• **Text segment**:
Famed physicist Albert Einstein predicted, as a result of his Theory of General Relativity, that whenever light from a distant star passes by a closer object, gravity acts like a magnifying lens bending the distant starlight but also brightening it. This effect has been documented extensively around very massive structures such as galaxies.

Captioned below is the great galaxy cluster Abell Cluster 2218. Notice the giant, stretched arcs? Those are actually background galaxies that get distorted and magnified by the giant cluster which bends the light. That’s analogous to how normal lenses such as the ones in a magnifying glass or a pair of spectacles work, by bending light rays that pass through them through refraction in order to focus the light somewhere (such as in your eye). Astronomers often use gravitational lensing as a natural telescope, to great effect.

gravitational lensing

Image credit: ESA, NASA, J.-P. Kneib and Richard Ellis.

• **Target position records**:

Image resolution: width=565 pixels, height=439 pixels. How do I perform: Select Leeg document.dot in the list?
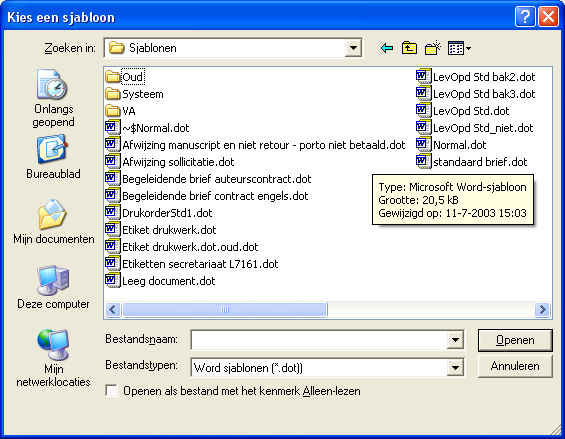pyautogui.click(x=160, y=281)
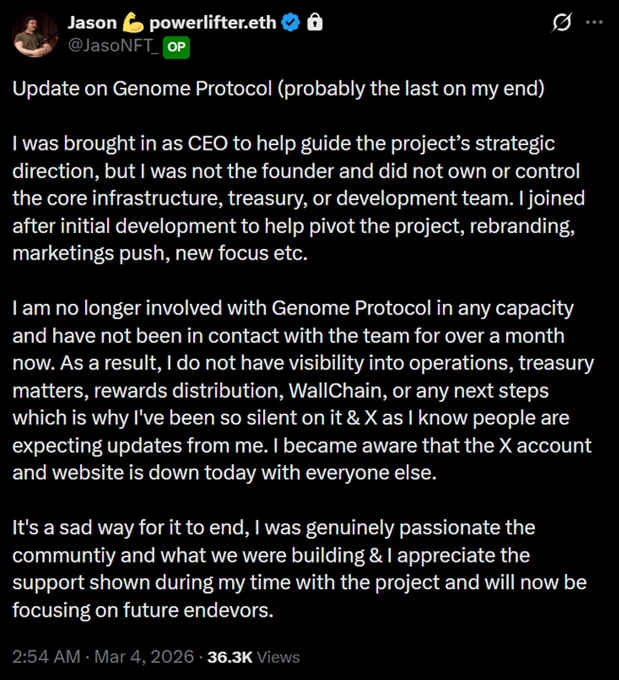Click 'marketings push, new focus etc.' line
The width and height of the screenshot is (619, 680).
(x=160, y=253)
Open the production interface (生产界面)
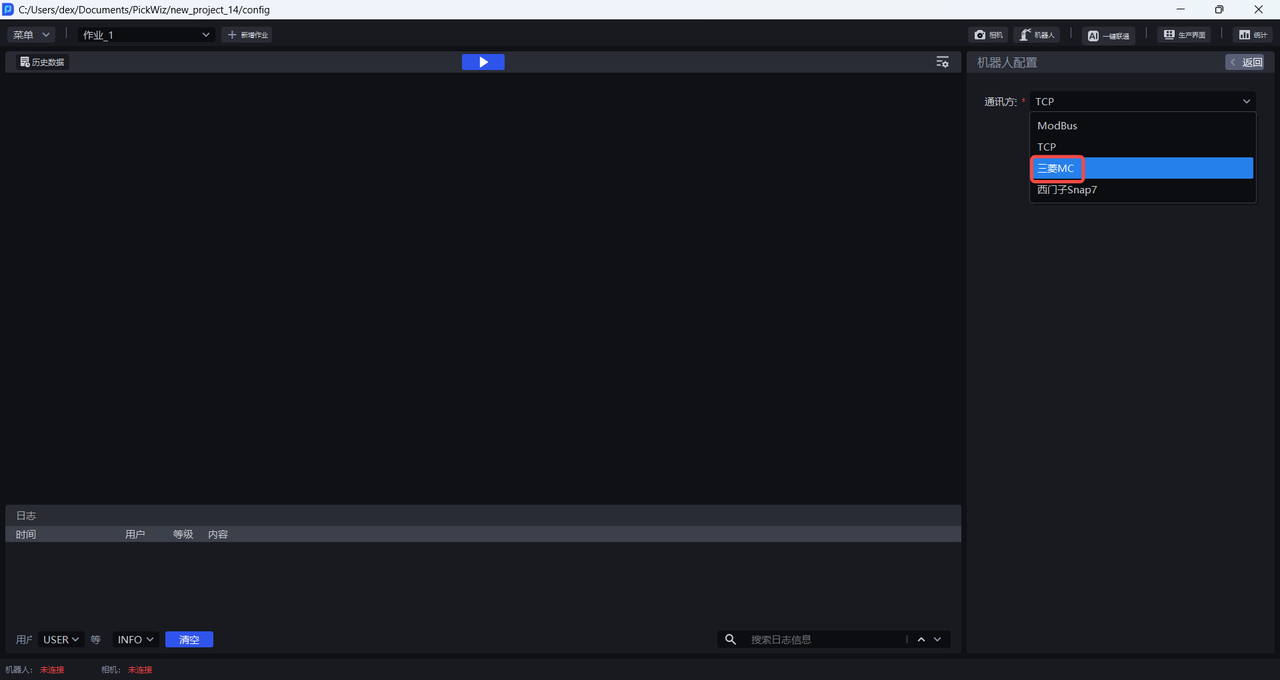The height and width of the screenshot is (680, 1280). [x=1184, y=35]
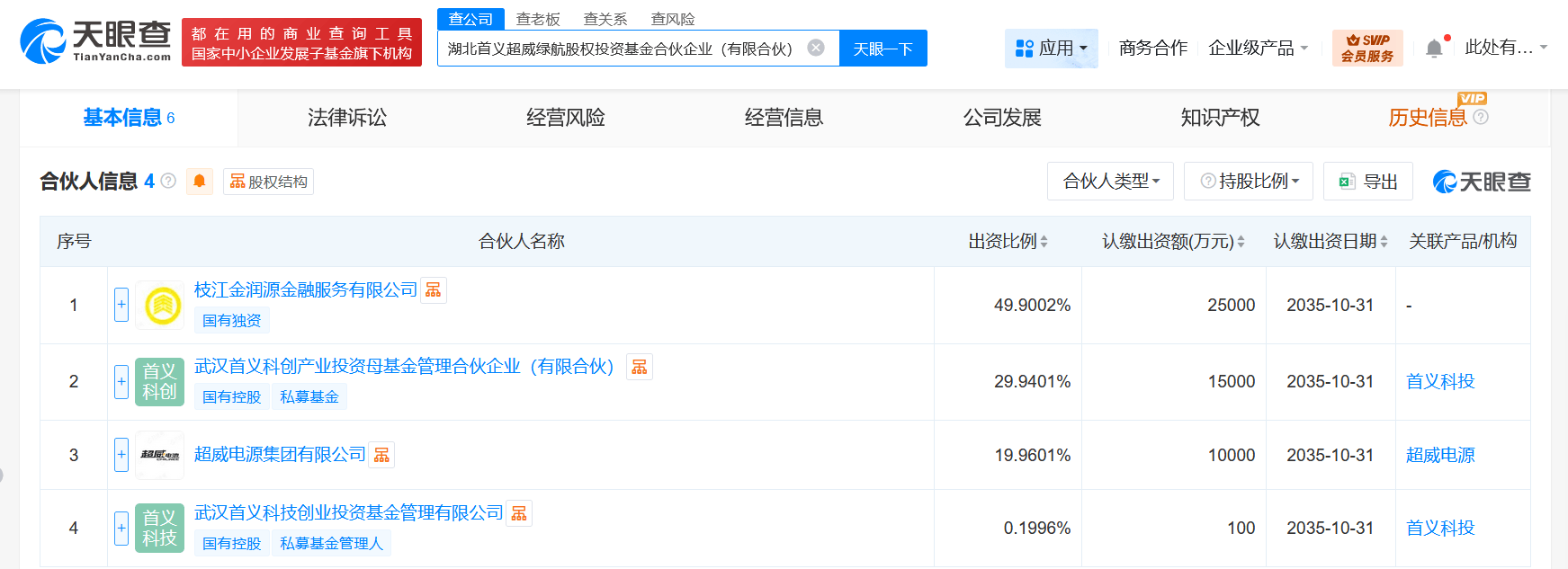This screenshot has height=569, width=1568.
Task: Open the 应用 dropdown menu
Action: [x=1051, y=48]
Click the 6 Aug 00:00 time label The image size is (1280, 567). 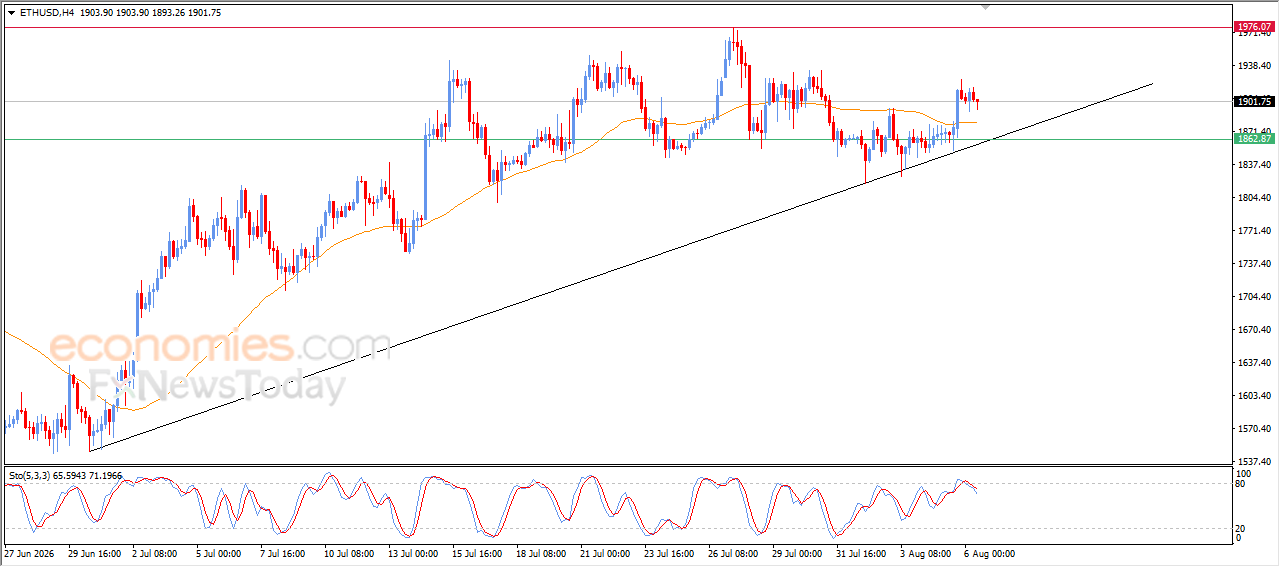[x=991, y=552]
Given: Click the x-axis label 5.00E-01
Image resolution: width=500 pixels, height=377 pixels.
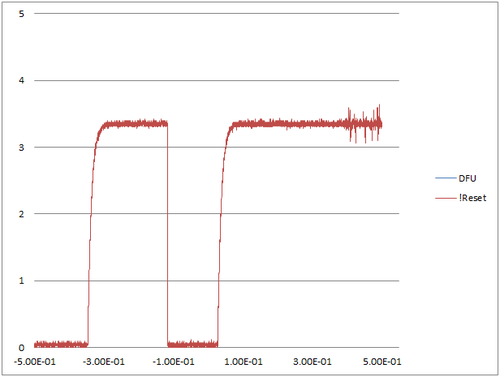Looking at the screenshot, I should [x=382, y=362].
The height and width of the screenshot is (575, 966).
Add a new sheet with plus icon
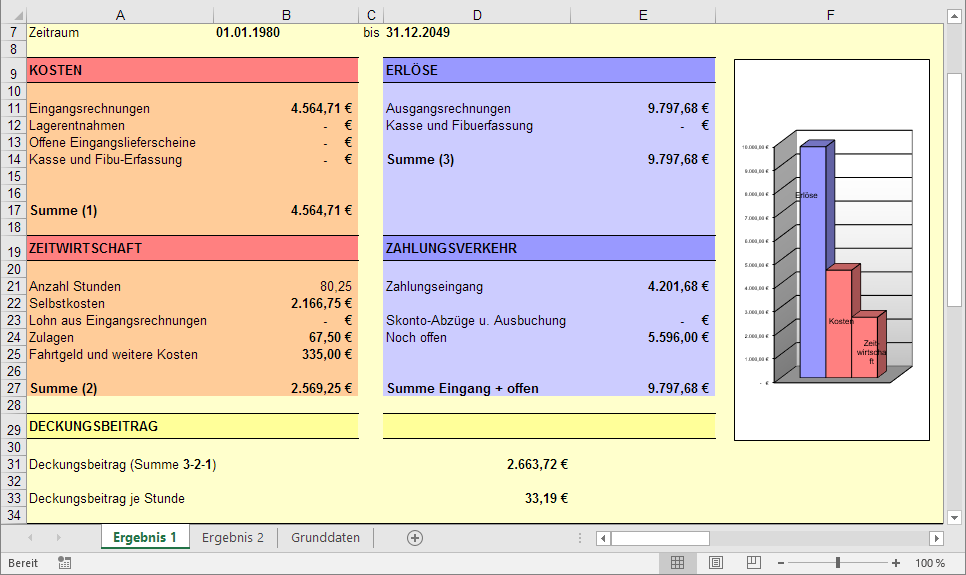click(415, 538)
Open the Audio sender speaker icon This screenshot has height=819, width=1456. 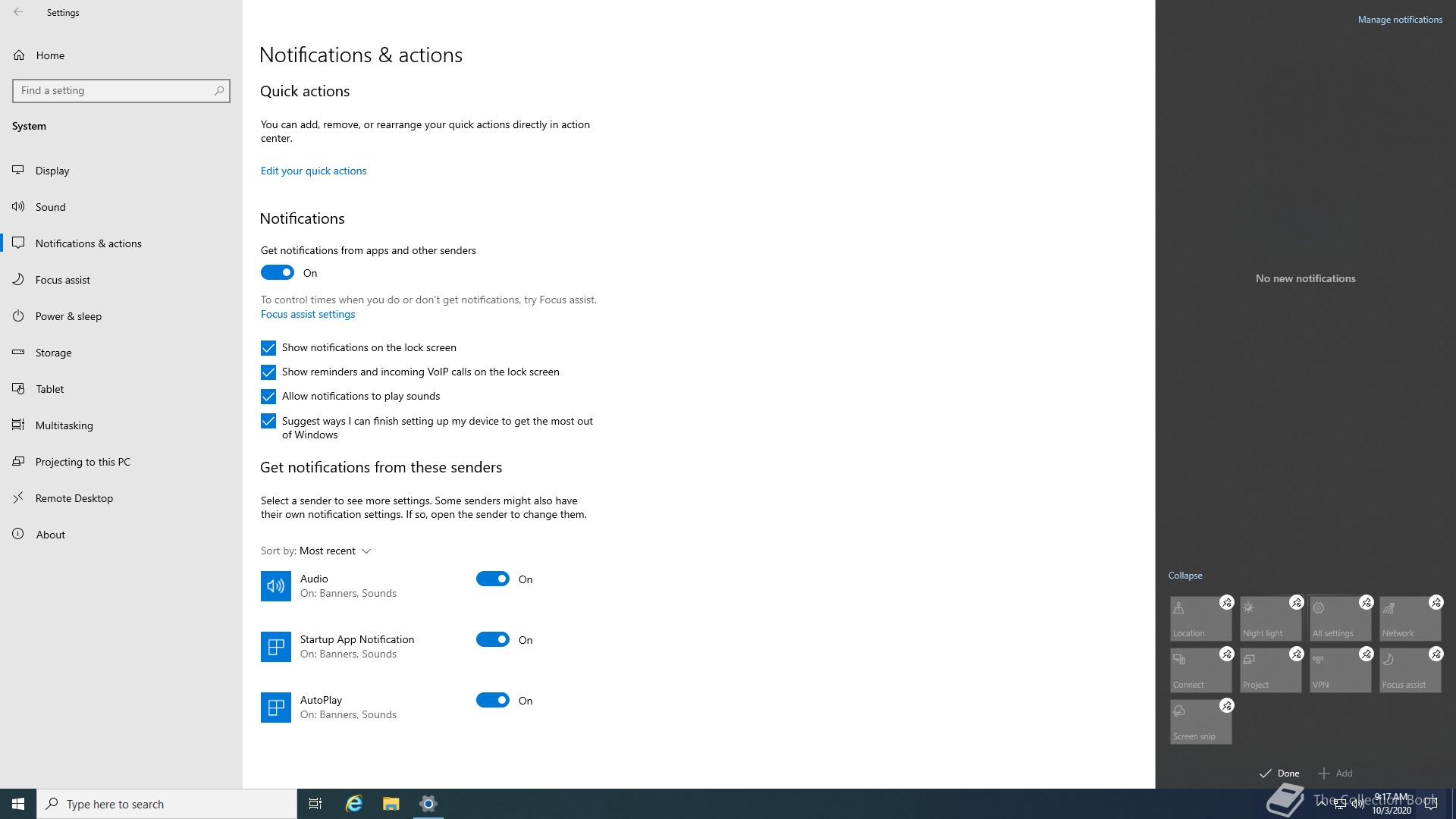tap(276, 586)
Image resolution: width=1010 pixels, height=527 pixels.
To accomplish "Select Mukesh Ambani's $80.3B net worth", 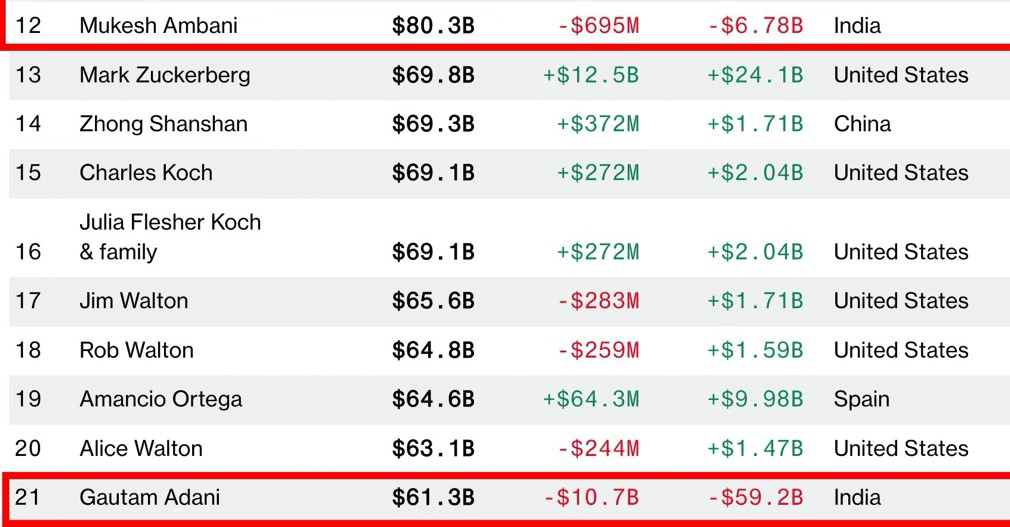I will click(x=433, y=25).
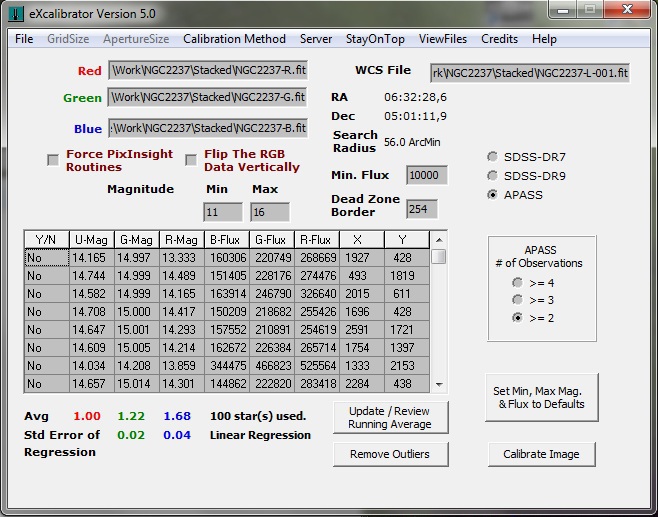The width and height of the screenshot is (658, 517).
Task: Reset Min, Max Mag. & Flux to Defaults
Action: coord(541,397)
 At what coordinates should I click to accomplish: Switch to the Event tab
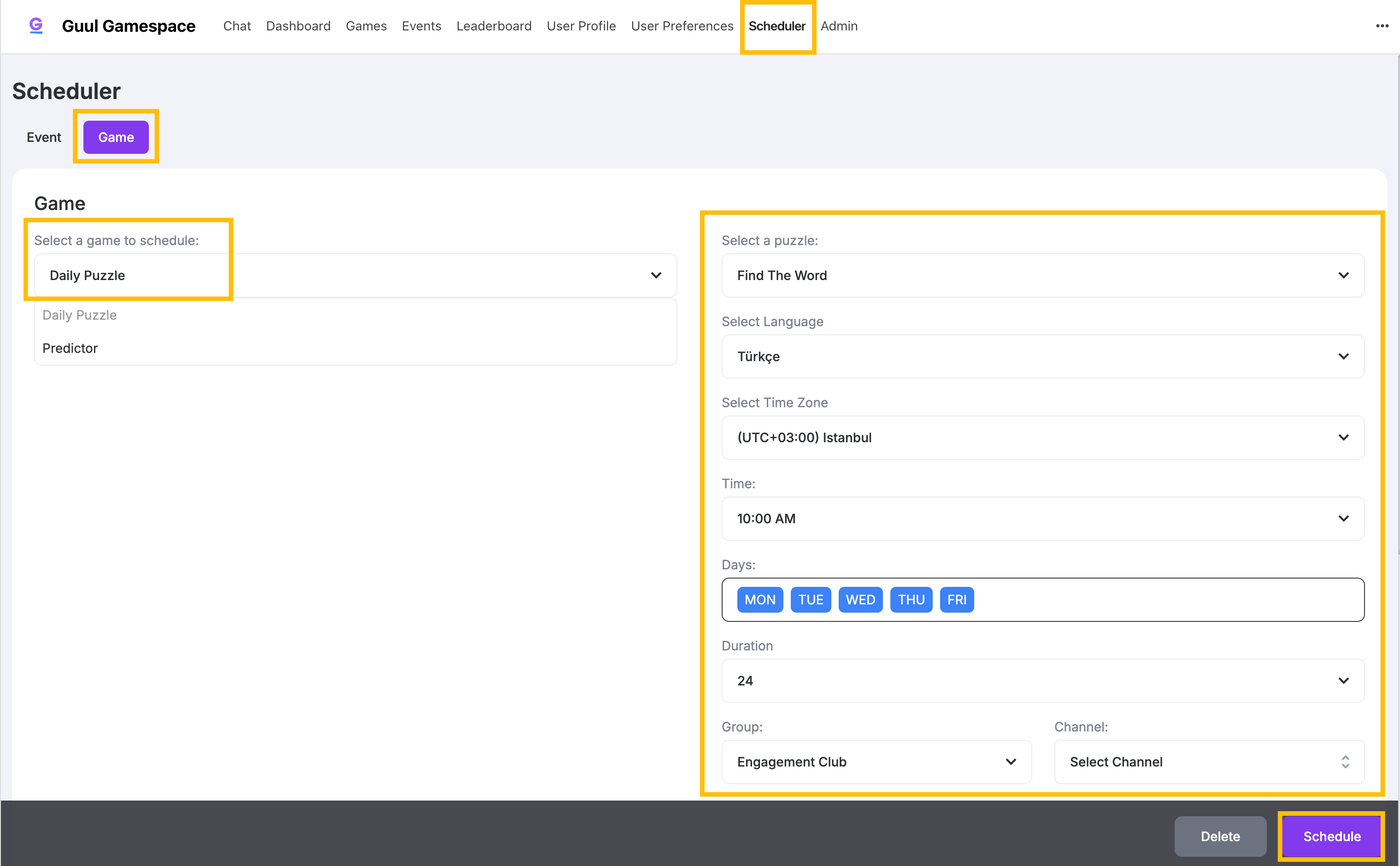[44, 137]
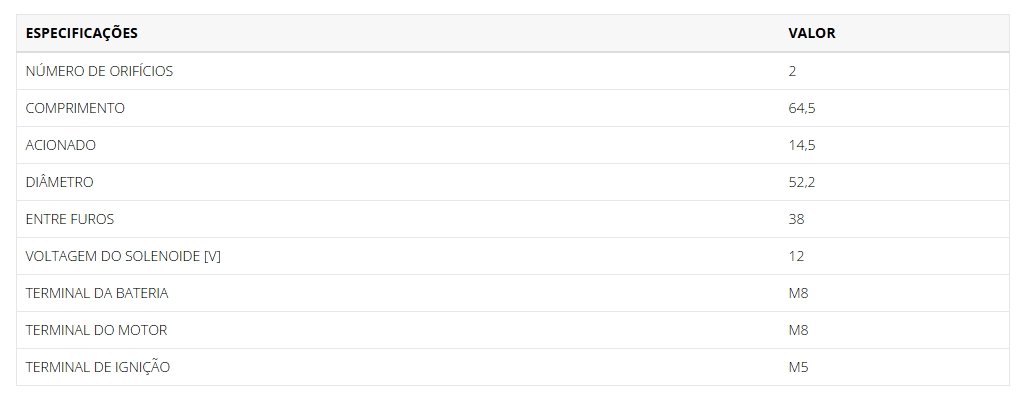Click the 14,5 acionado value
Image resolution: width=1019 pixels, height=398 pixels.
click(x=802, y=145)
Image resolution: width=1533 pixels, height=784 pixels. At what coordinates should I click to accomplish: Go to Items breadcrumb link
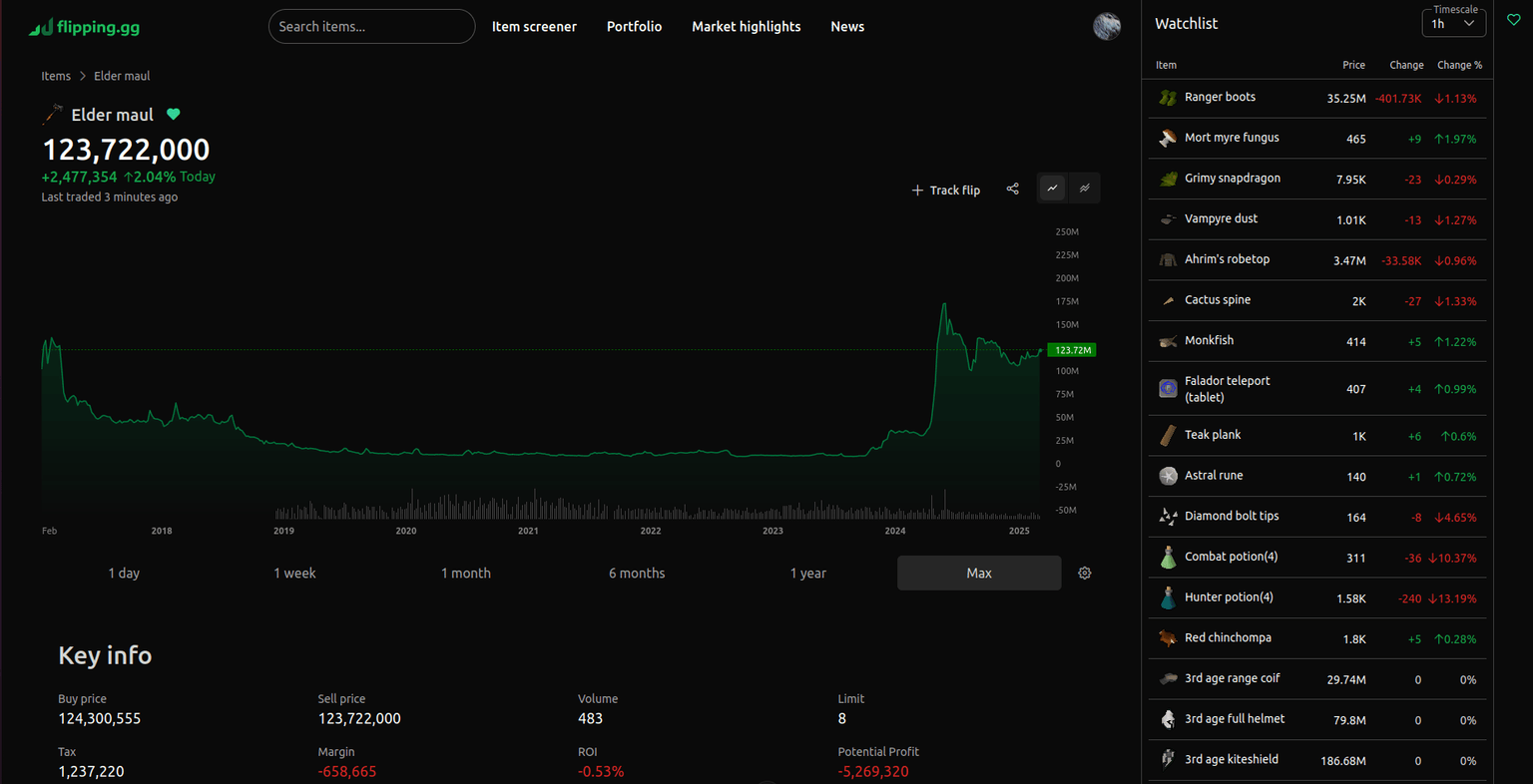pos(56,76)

• **What needs to be done**:
Continue the passage on gravitational lensing from the point where it stops.

• **The answer**:
Yuan says that if it weren’t for gravitational lensing, they would have never been able to study A1689B11 at this level of detail. His team learned that the ancient spiral galaxy, which has been around for almost 11 billion years, formed stars 20 times faster than the galaxies today.

A1689B11 behaves very differently from other early era galaxies. For instance, it’s characterized by a very cool and thin disc, which rotates relatively calmly with little turbulence. According to Yuan, astronomers have never seen another galaxy from this early period of the universe with such characteristics. Ultimately, A1689B11 may help scientists learn more about how spiral galaxies evolve, the Milky Way included.

Findings will appear in The Astrophysical Journal. A preprint version is available at arXiv:1710.11130.